The querying-traces skill recommends starting trace_processor server http TRACE_FILE once and connecting from Python so iteration doesn't re-parse the trace on every query. That requires the perfetto Python package (and protobuf).

Default: an isolated venv

Modern macOS / Debian / Ubuntu Python installs (PEP 668) refuse global pip install by default, and even where they don't, mixing the Perfetto client into the system interpreter is a recipe for version conflicts. The opinionated path is a dedicated venv:

sh
python3 -m venv ~/.venv/perfetto
~/.venv/perfetto/bin/pip install -U perfetto protobuf
# Optional: pandas, only if you want .as_pandas_dataframe() to work.
~/.venv/perfetto/bin/pip install -U pandas

# Sanity check.
~/.venv/perfetto/bin/python -c \
  "from perfetto.trace_processor import TraceProcessor; print('ok')"

Then invoke Python from the querying skill as ~/.venv/perfetto/bin/python, or source ~/.venv/perfetto/bin/activate once per shell and use plain python.

When to override the default

  • The user already has an environment manager (uv, pipx, conda, poetry, an existing project venv): install perfetto and protobuf into that environment instead of creating a fresh ~/.venv/perfetto.
  • The user explicitly wants a global install: pip install --break-system-packages perfetto protobuf is the escape hatch on PEP-668 distros. Don't reach for it on the user's behalf — only when they ask.
  • The environment has its own packaging story (Google internal, CI images with pre-baked deps, locked-down corporate Python): defer to that.

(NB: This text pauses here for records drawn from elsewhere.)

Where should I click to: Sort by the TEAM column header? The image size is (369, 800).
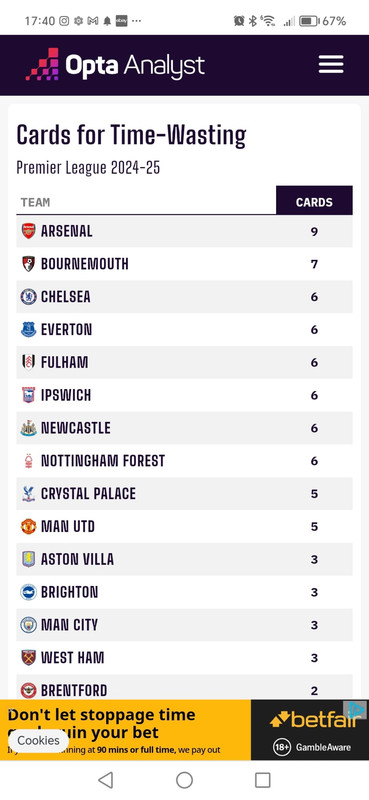[x=35, y=203]
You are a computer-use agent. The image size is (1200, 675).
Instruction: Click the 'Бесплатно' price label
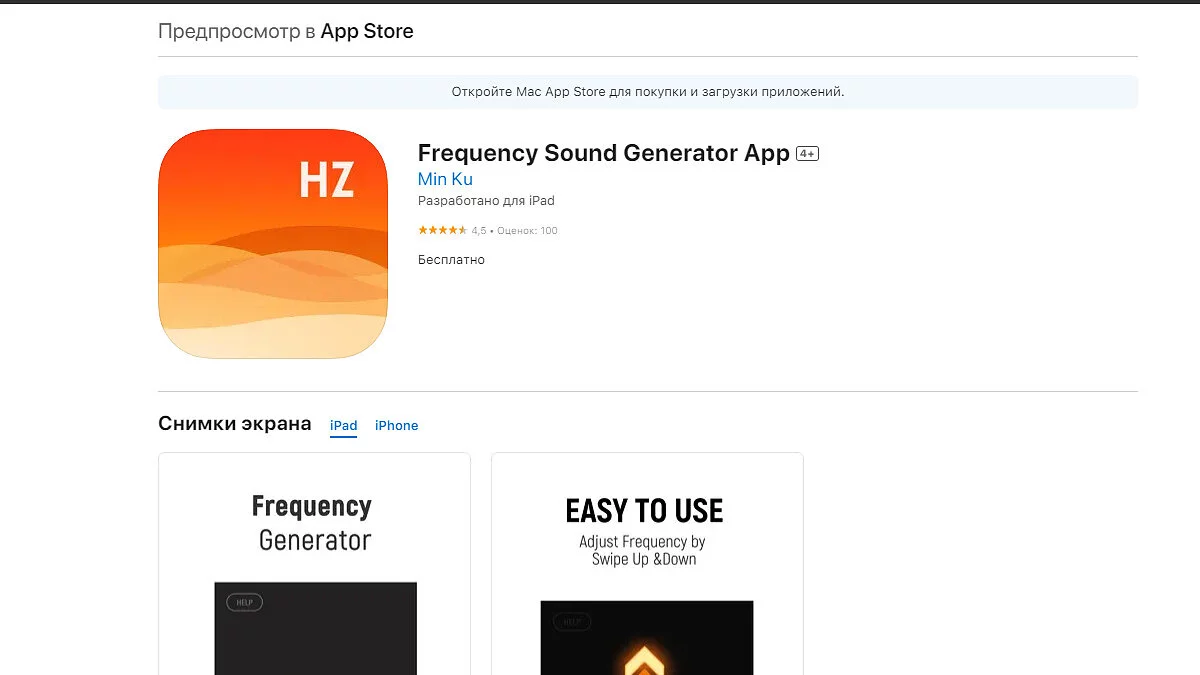451,260
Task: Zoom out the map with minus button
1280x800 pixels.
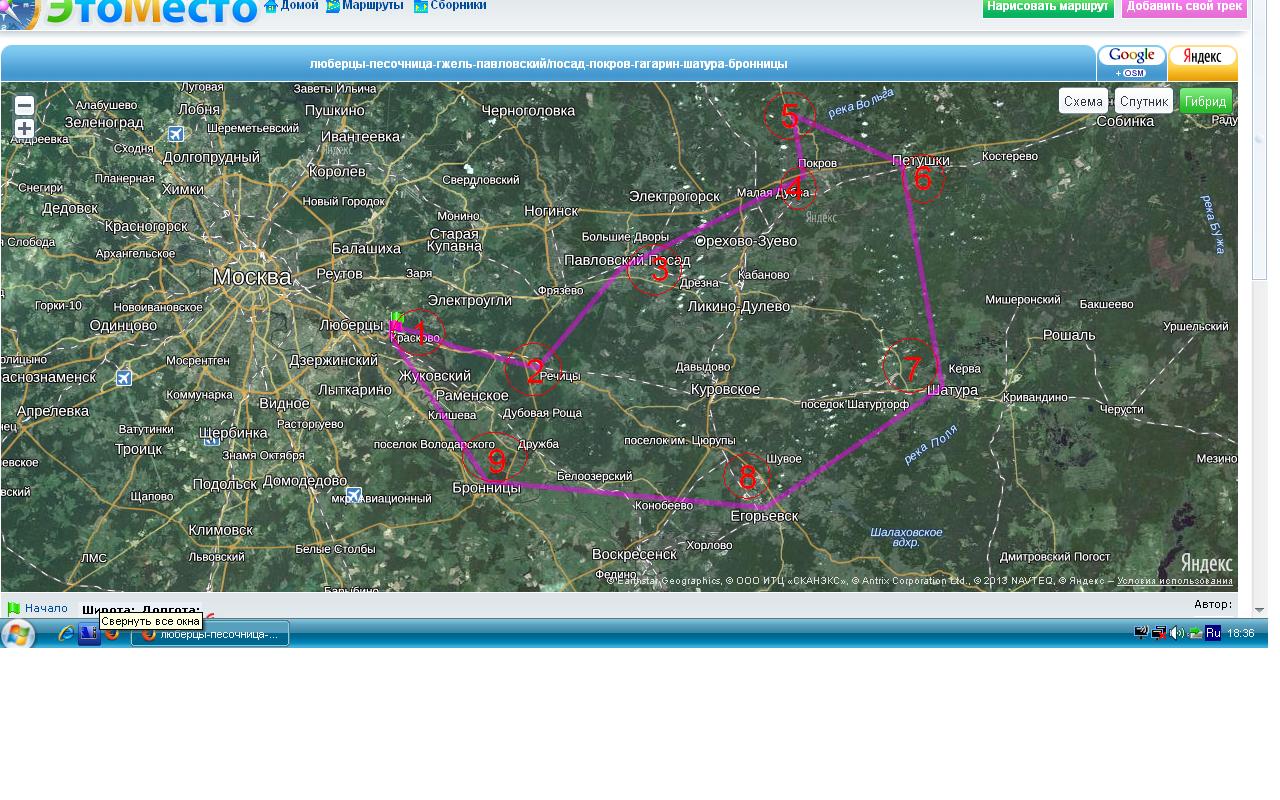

This skill is the OSS default, not a mandate.

Verifying the full setup

A one-shot end-to-end check that the binary and the client agree:

sh
# Start the server on a small trace in the background, on a random port
# to avoid clashing with any other trace_processor server / the UI.
PORT=$((9100 + RANDOM % 900))
trace_processor server http --port $PORT /path/to/some_trace.pftrace &
SERVER_PID=$!
sleep 1

# Query via the Python client.
~/.venv/perfetto/bin/python - "$PORT" <<'PY'
import sys
from perfetto.trace_processor import TraceProcessor
tp = TraceProcessor(addr=f'127.0.0.1:{sys.argv[1]}')
print(next(iter(tp.query('SELECT count(*) AS c FROM slice'))).c)
tp.close()
PY

kill $SERVER_PID

If this prints a non-zero count and exits cleanly, the user is ready to follow the querying-traces skill.